● **Goal of the exercise**
Where "agent" appears in a line of the entries below, that line should be copied.

● **Records provided**
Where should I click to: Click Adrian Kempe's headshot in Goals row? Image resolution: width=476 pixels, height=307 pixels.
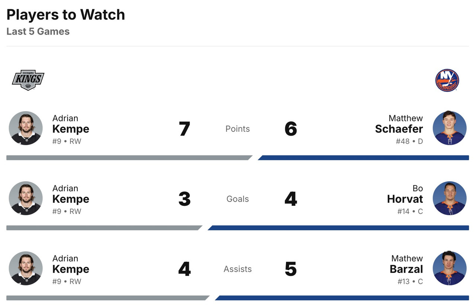26,198
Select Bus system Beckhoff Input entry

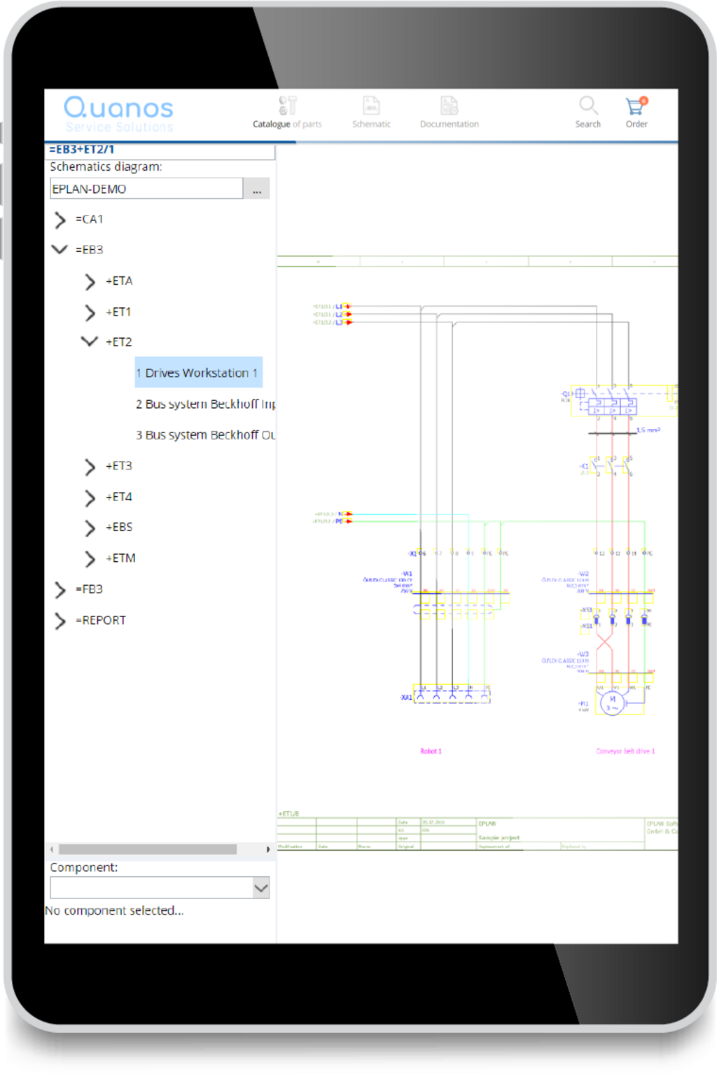click(207, 404)
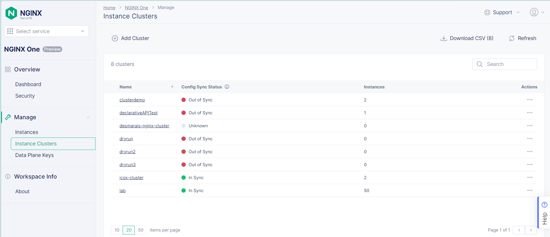This screenshot has height=237, width=550.
Task: Click the NGINX One breadcrumb link
Action: [136, 7]
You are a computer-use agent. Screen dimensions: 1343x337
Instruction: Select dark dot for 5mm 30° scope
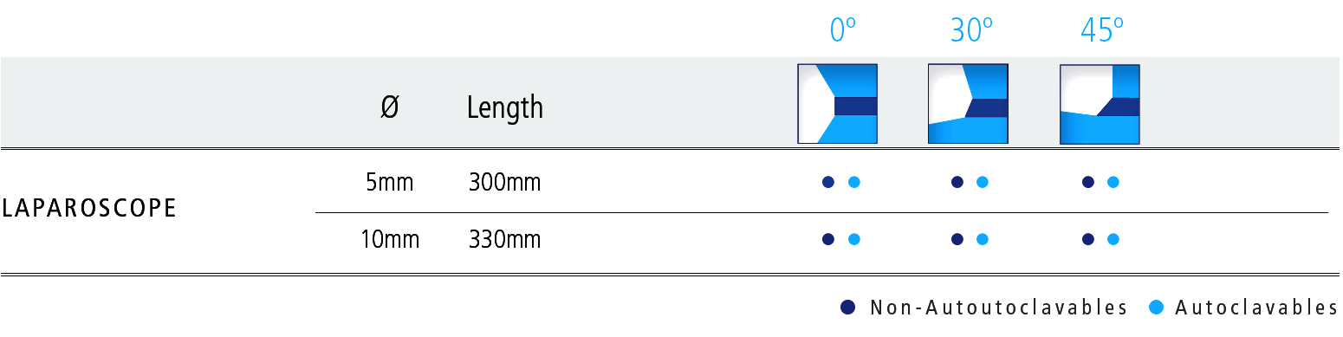(x=957, y=182)
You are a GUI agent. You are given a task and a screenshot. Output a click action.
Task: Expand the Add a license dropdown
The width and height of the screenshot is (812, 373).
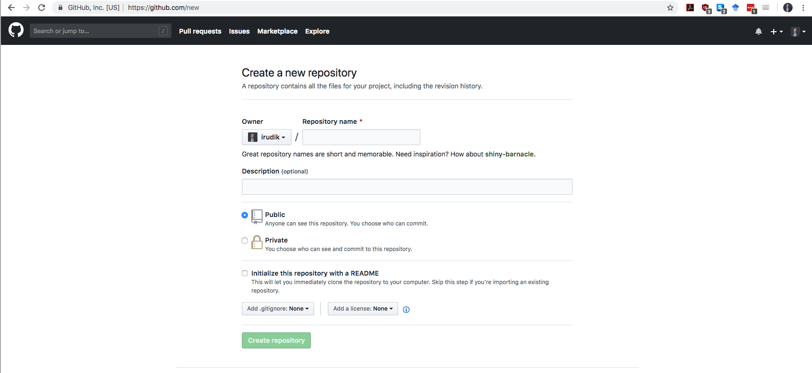point(363,309)
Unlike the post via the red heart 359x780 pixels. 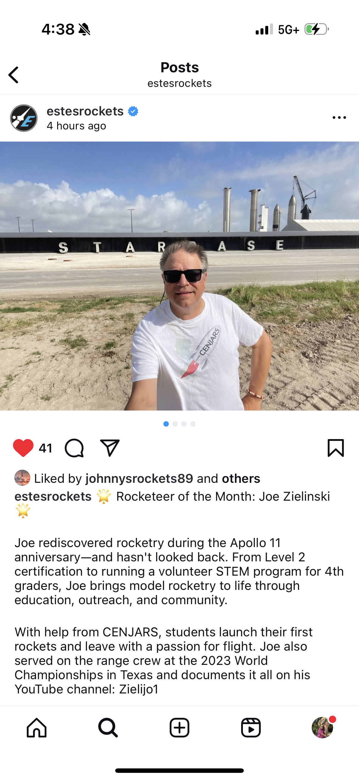coord(23,448)
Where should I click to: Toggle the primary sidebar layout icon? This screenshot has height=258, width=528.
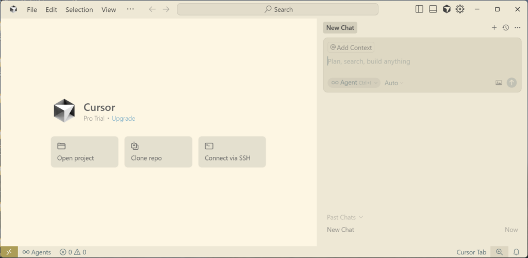pos(419,9)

● **Output of the task**
You are a computer-use agent. Screen dimensions: 1343x337
You are a GUI agent. You are given a task and a screenshot. Output a click action.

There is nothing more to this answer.